Depuis Le rêve de d’Alembert de Diderot, les rêveries méta-scientifiques d’inspirations diverses ont proliféré, se recommandant toujours d’une exigence rationnelle, mais aboutissant souvent à des conclusions un peu farfelues. C’est que les meilleurs spécialistes d’une science donnée, trop instruits des difficultés qu’ils éprouvent à produire des résultats qu’ils savent partiels, se gardent bien d’extrapoler. Il faut être un poète ou un philosophe n’ayant qu’un accès indirect aux sciences pour oser se lancer dans de pareilles entreprises.
Je suis en train de lire Le phénomène humain de Teilhard de Chardin. Le bonhomme était sûrement un excellent paléontologue, mais dès qu’il sort de son domaine de compétence, les choses deviennent extrêmement fumeuses. Je lis par exemple :
Considéré à l’état prévital, le Dedans des Choses, dont nous venons d’admettre la réalité jusque dans les formes naissantes de la Matière, ne doit pas être imaginé comme un feuillet continu, mais comme affecté de la même granulation que la Matière elle-même.

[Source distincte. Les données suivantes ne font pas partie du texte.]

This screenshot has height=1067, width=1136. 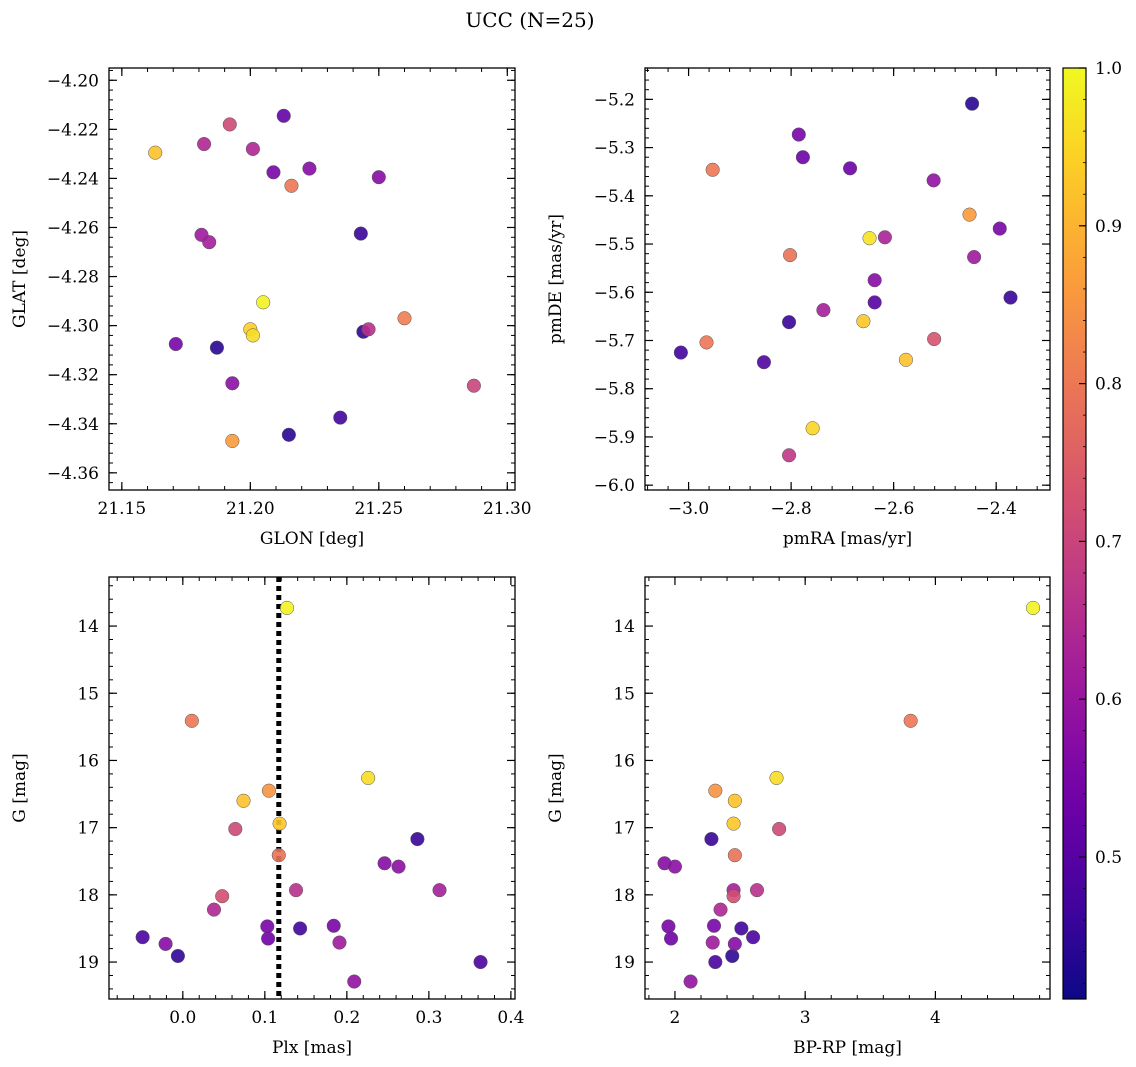 I want to click on y-tick-label: −4.30, so click(x=73, y=327).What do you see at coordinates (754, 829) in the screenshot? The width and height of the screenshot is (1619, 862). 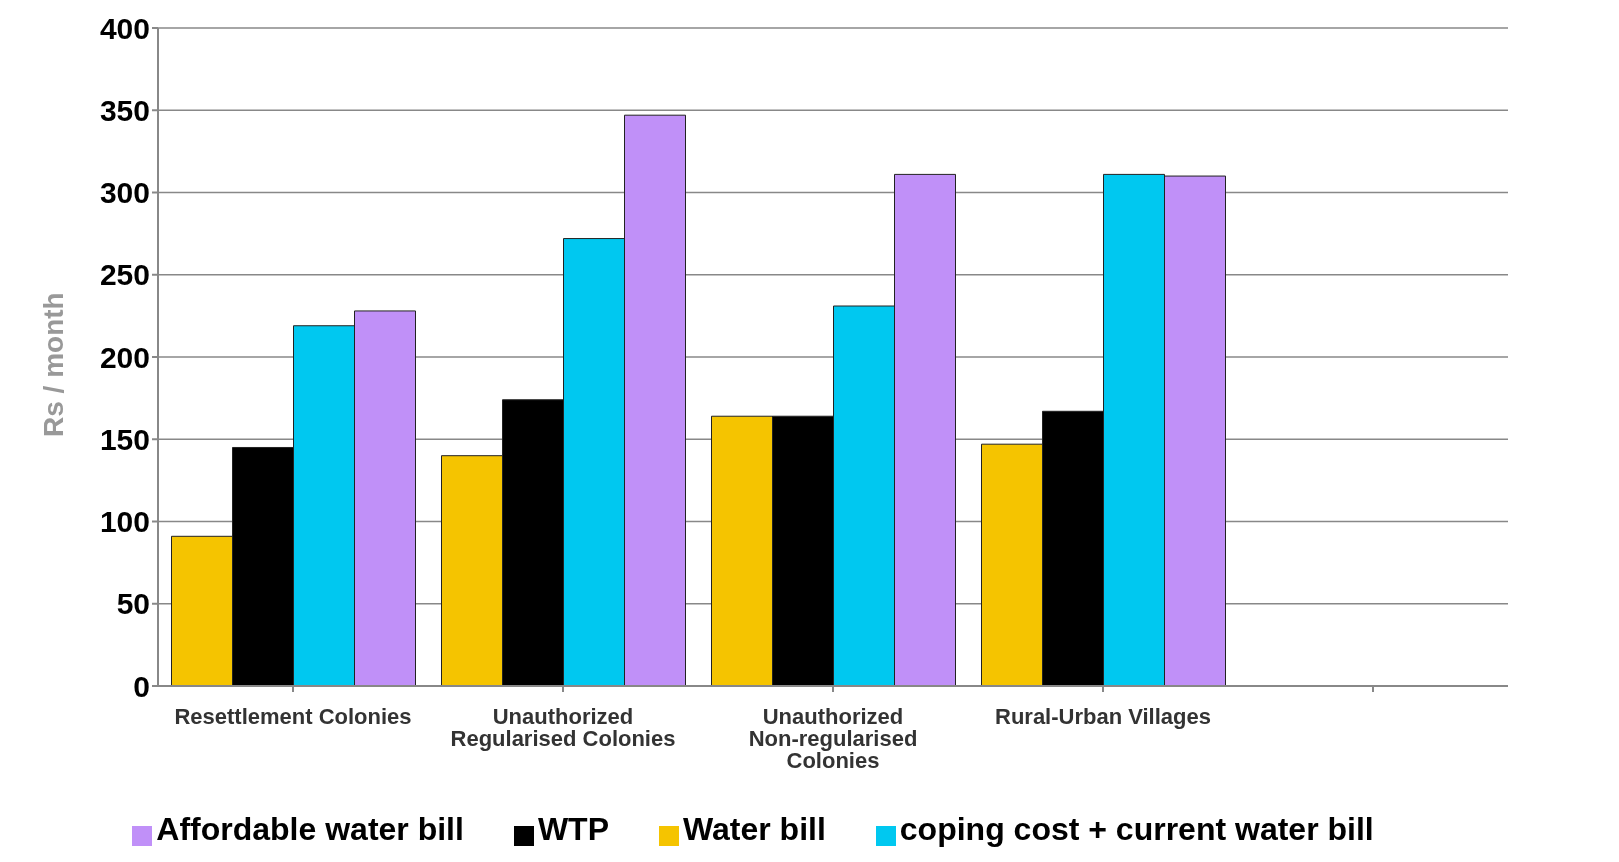 I see `legend-label: Water bill` at bounding box center [754, 829].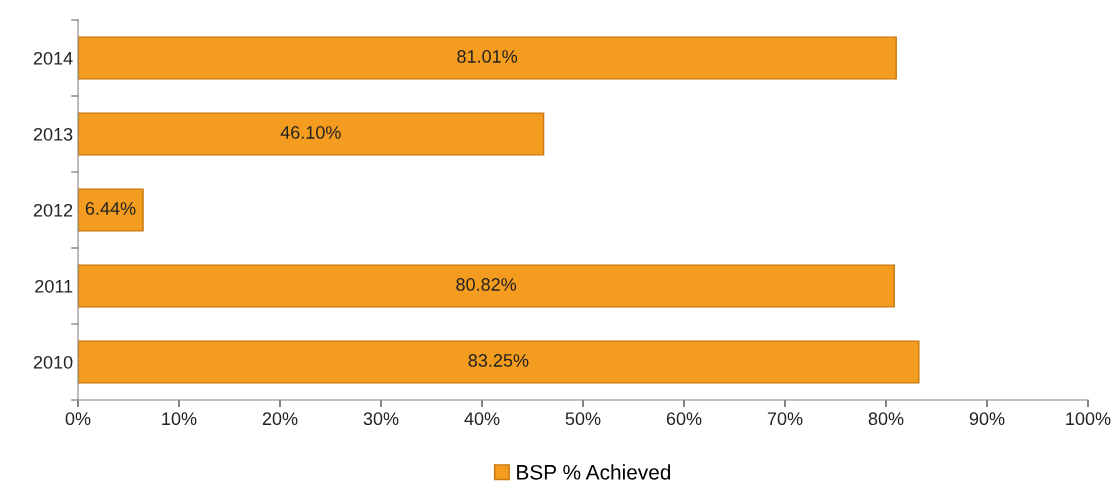 This screenshot has width=1117, height=484. What do you see at coordinates (53, 58) in the screenshot?
I see `y-tick-label: 2014` at bounding box center [53, 58].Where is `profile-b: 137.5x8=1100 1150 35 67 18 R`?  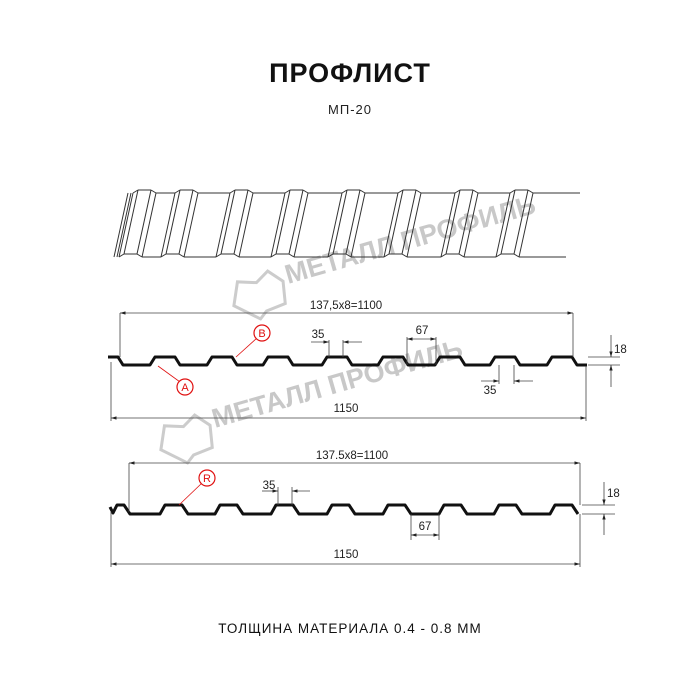
profile-b: 137.5x8=1100 1150 35 67 18 R is located at coordinates (364, 508).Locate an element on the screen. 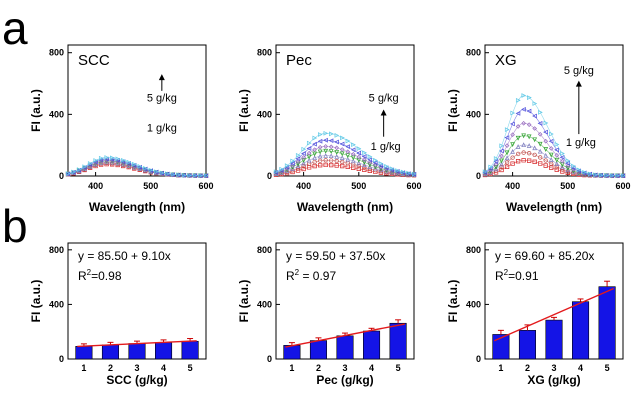  r-squared-sup: 2 is located at coordinates (90, 272).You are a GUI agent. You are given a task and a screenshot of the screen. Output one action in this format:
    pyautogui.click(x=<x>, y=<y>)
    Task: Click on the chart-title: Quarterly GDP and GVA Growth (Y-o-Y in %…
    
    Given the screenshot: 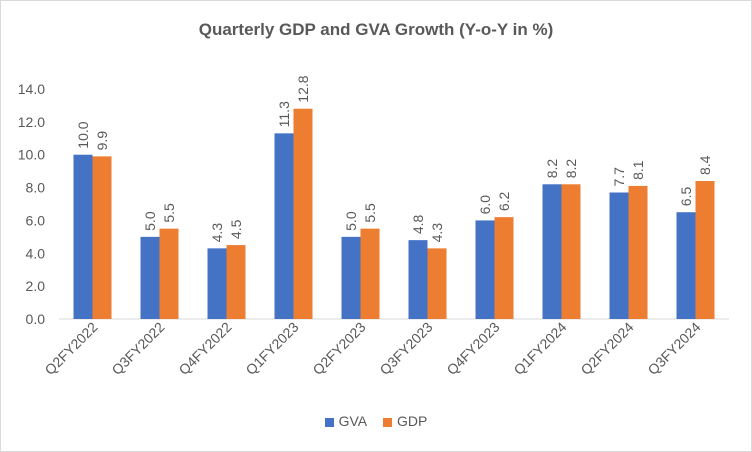 What is the action you would take?
    pyautogui.click(x=376, y=30)
     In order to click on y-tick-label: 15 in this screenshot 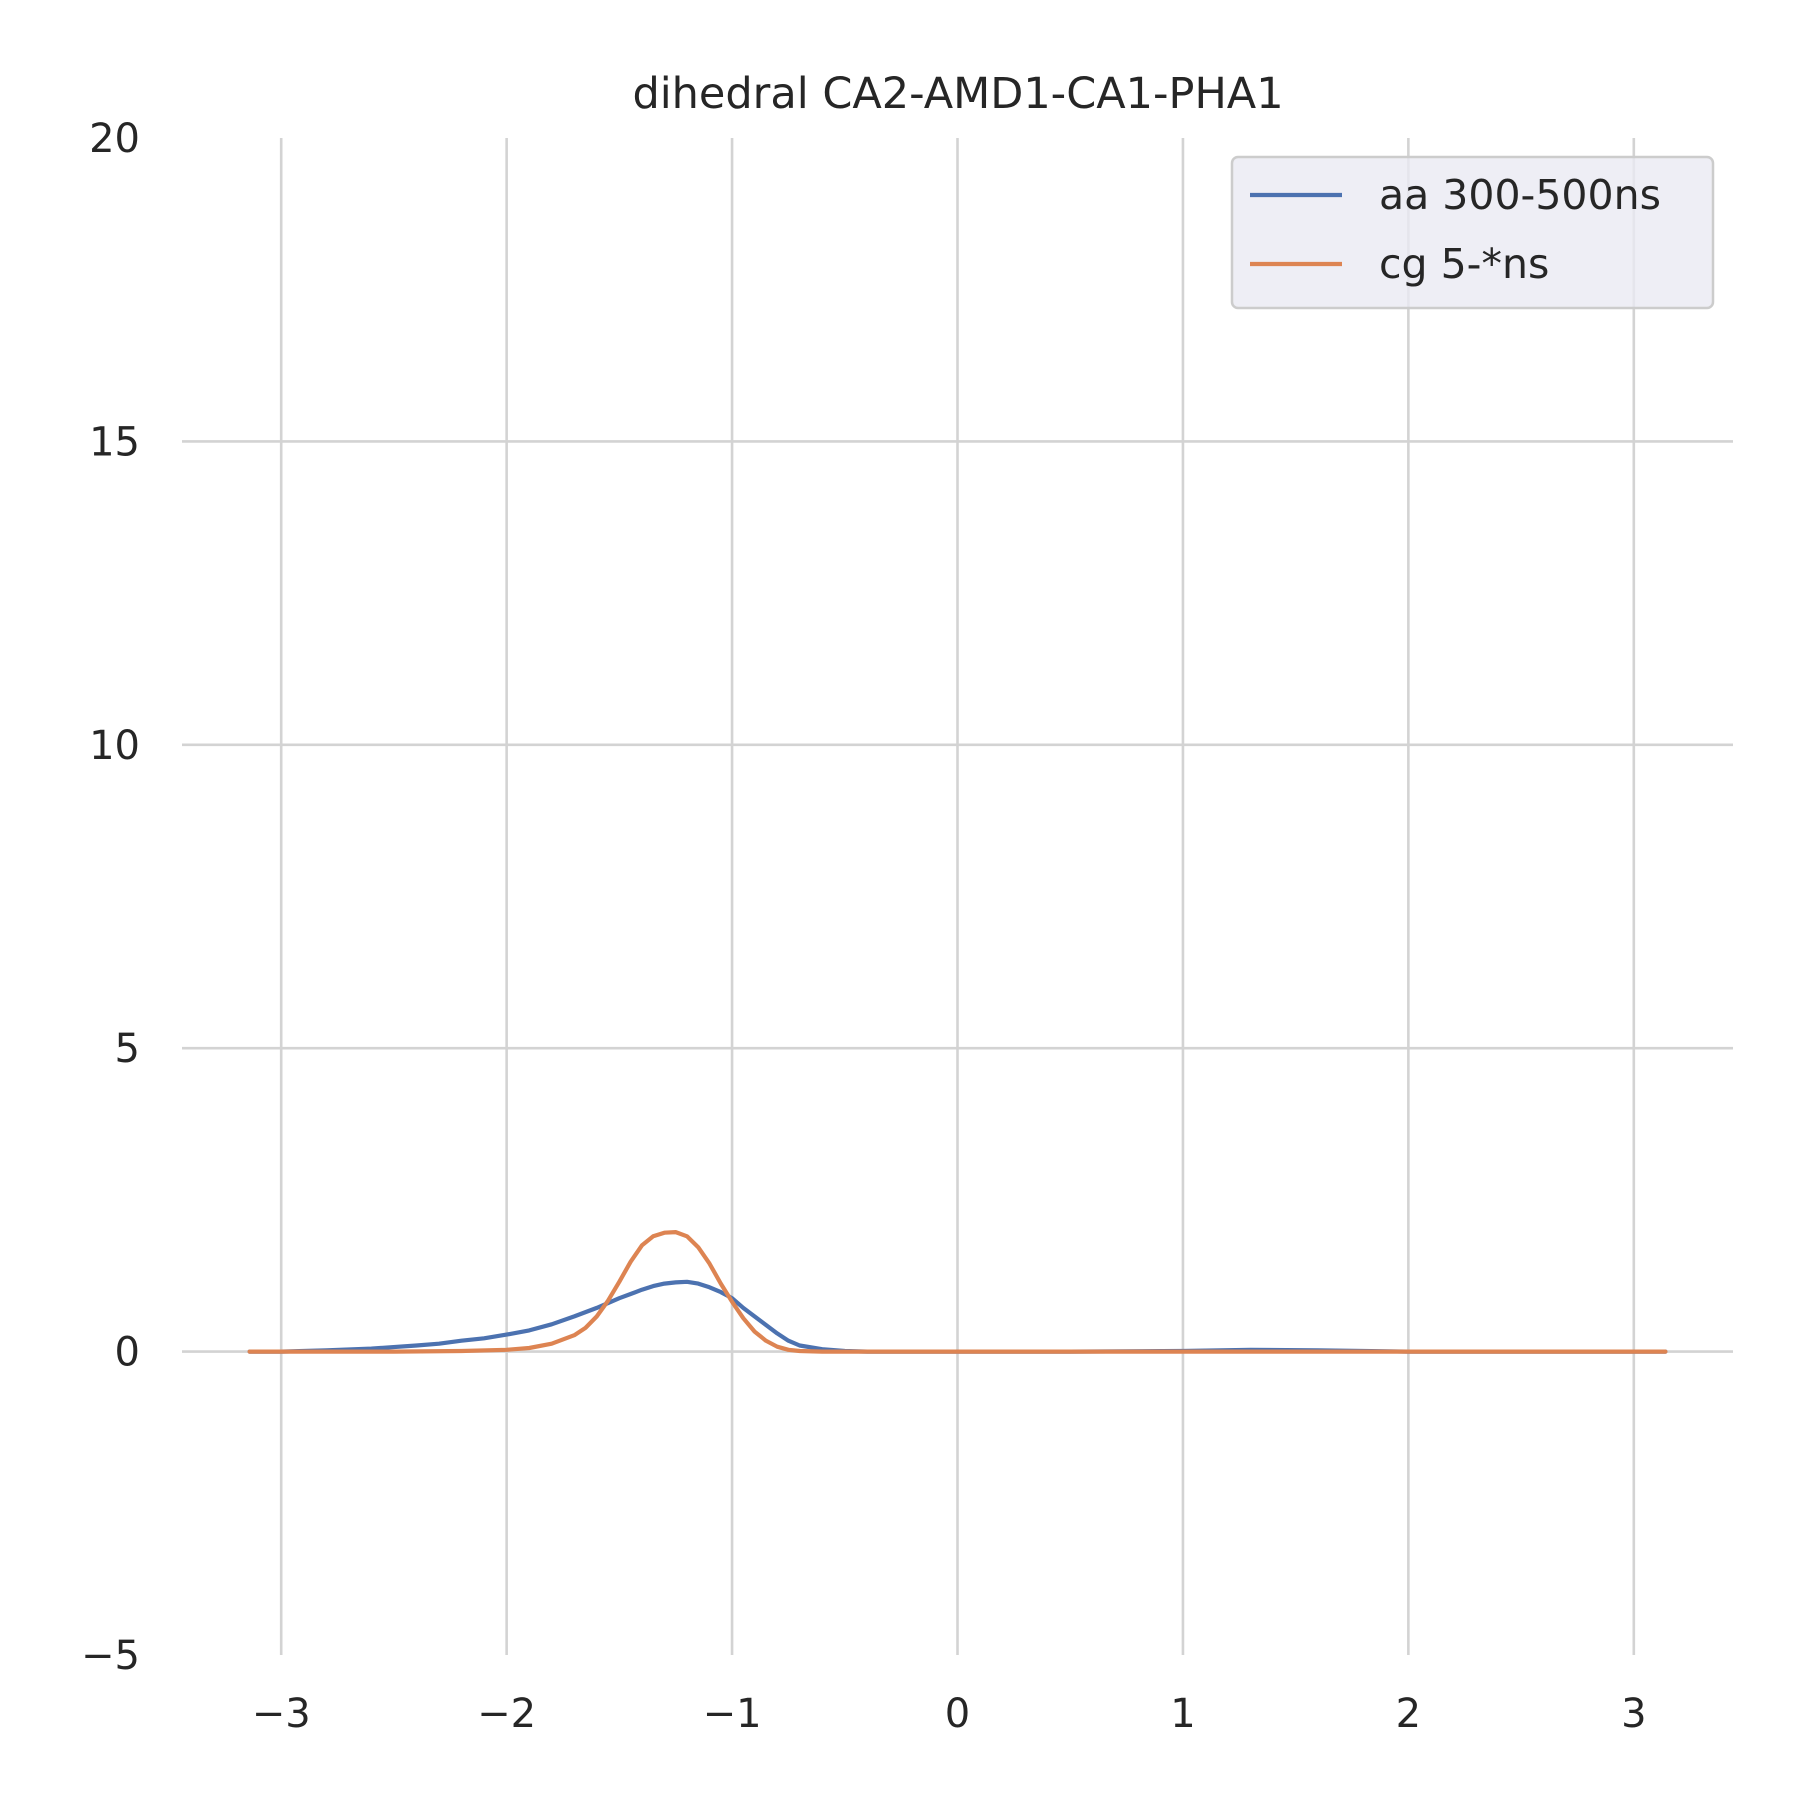, I will do `click(114, 442)`.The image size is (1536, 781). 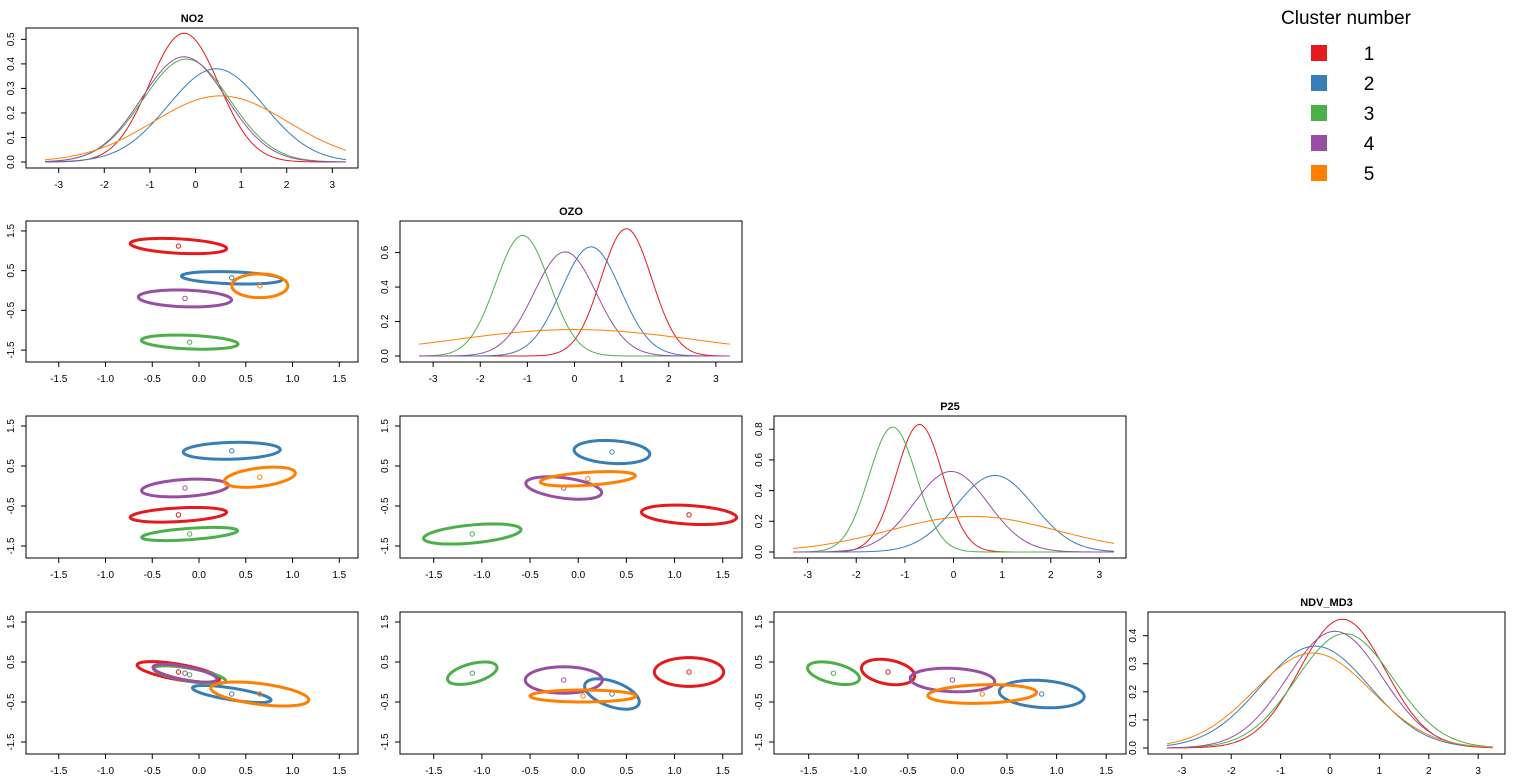 I want to click on density-xtick-label: -1, so click(x=1280, y=772).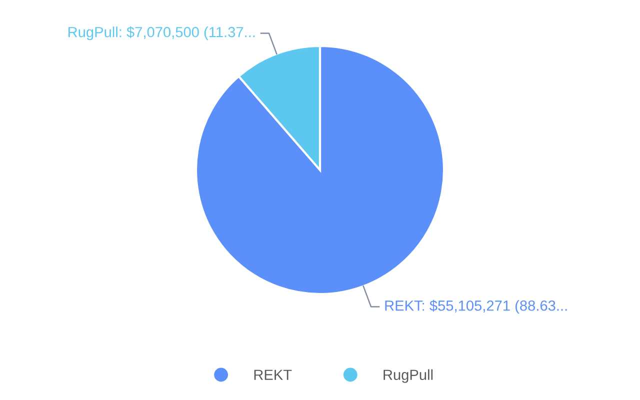 This screenshot has width=640, height=400. Describe the element at coordinates (273, 375) in the screenshot. I see `legend-label: REKT` at that location. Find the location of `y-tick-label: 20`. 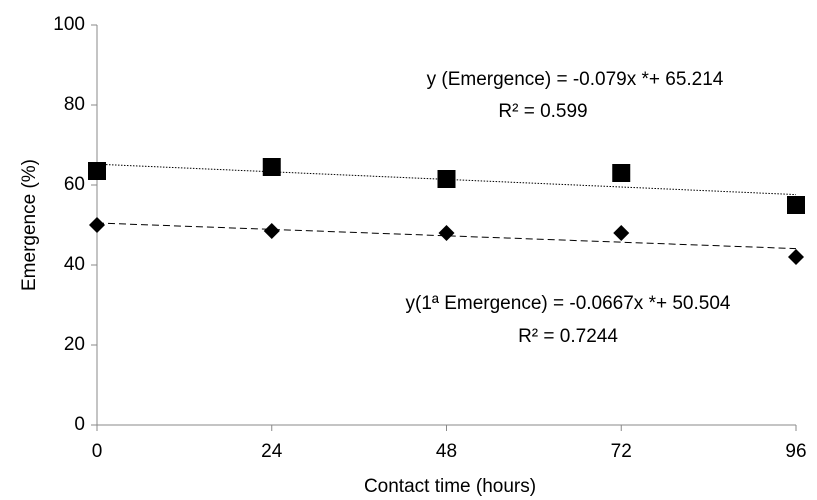

y-tick-label: 20 is located at coordinates (74, 344).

Si ces subtilités édifiées sur un sable conceptuel très inconsistant ont un sens, je serais très content qu’on m’éclaire ! Mais c’est tout le bouquin qui sort à peu près du même tonneau.
Bergson lui aussi s’est beaucoup intéressé aux sciences, et c’est très bien, mais il semble, selon ce qu’en disent les spécialistes -je ne suis malheureusement pas en état de pouvoir en juger - qu’il n’avait pas très bien compris la théorie de la relativité.
En tout cas, sa conception du mécanisme, comme celle de Freud à la même époque (autre rêveur pseudo-scientifique), est héritée de Laplace pour qui, lorsqu’on connaît l’état d’un système à un instant donné et les paramètres qui définissent son fonctionnement, on peut calculer son état à un autre moment, aussi bien dans le passé que dans l’avenir. Ces conceptions, depuis la naissance d’une physique attachée à la description des systèmes complexes et chaotiques, sont complètement périmées, mais elles l’étaient déjà pour les physiciens des années 30 qui avaient dû se frotter aux difficultés de la théorie quantique.
C’est bien de vouloir donner au monde un sens, mais il n’est pas si évident que cela qu’il puisse en avoir un dont on puisse s’enchanter.